Represents the work flow adopted for machine learning algorithms to classify the facies of Sawan-8 well

4.3 Concentration number (C-N) modeling

The C-N fractal model has been utilized in the past to characterize anomalous zones in geophysical data. Based on the inverse relationship between the cumulative frequency of core samples and their critical concentration, this approach is highly appreciated (Hassanpour and Afzal 2013). Traditional statistical methods used for geophysical data analysis often have limitations as they do not consider the data's solitary recurrent cycle (Afzal et al. 2016; Mueller et al. 2016). Additionally, these methods fail to account for spatial variance due to the lack of geographic relationship data accessibility. Other approaches that assume log-normality also have their limitations as they overlook factors such as range, size, geophysical zone conditions, and data distribution (Asfahani 2019). However, the C-N model is not constrained by the limitations of traditional statistical approaches and can effectively separate geophysical abnormalities from their context. Since anomalies may be recognized as threshold values in such plots, the log–log plots and C-N fractal model are often used to characterize and categorize geology for mineralogical data processing (Hosseini et al. 2015). In order to identify minerals along any fault zone according to their radiogenic activity, geothermal variables like GR, HP, TC, and HF are required. We first calculated the HP and TC, and then used them in the C-N modeling to categorize minerals into different population ranges based on their radiogenic activity. Moreover, HF can be used to detect friction heating during sliding or shearing along faults.

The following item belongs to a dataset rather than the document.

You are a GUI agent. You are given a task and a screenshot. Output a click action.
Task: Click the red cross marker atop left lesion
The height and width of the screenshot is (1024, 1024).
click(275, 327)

4.4 Calculation of geothermal parameters (HP, TC, and HF)

The brief introduction and calculation of the utilized geothermal parameters required for the C-N Modeling are as follows;

4.4.1 Heat production (HP)

HP is often measured in the laboratory utilizing core samples and GR spectrometry (Fernández-Ponce et al. 2011). The HP parameter is calculated using the GR log. The HP was estimated by applying formula (Bücker and Rybach 1996);

$${\text{HP }}\left( {\upmu {\text{W}}/{\text{m}}^{{3}} } \right) = 0.0{158}\left( {{\text{GR }}\left( {{\text{API}}} \right) - \, 0.{8}} \right)$$
(11)

4.4.2 Thermal conductivity (TC)

TC is often measured in the lab using cores or drill cuttings drilled through boreholes. The core samples were collected from Sawan-8 well. The TC was calculated using 115 core samples that were 25 cm long and 22 cm wide. In the SAWAN-8, core samples were taken at depths ranging from 3260 m to around 3410 m. After every 7 m interval, samples were taken. As indicated in Table 1 and Fig. 4, we used these 120 core samples and presented the corrections to analyse the TC for submerged conditions.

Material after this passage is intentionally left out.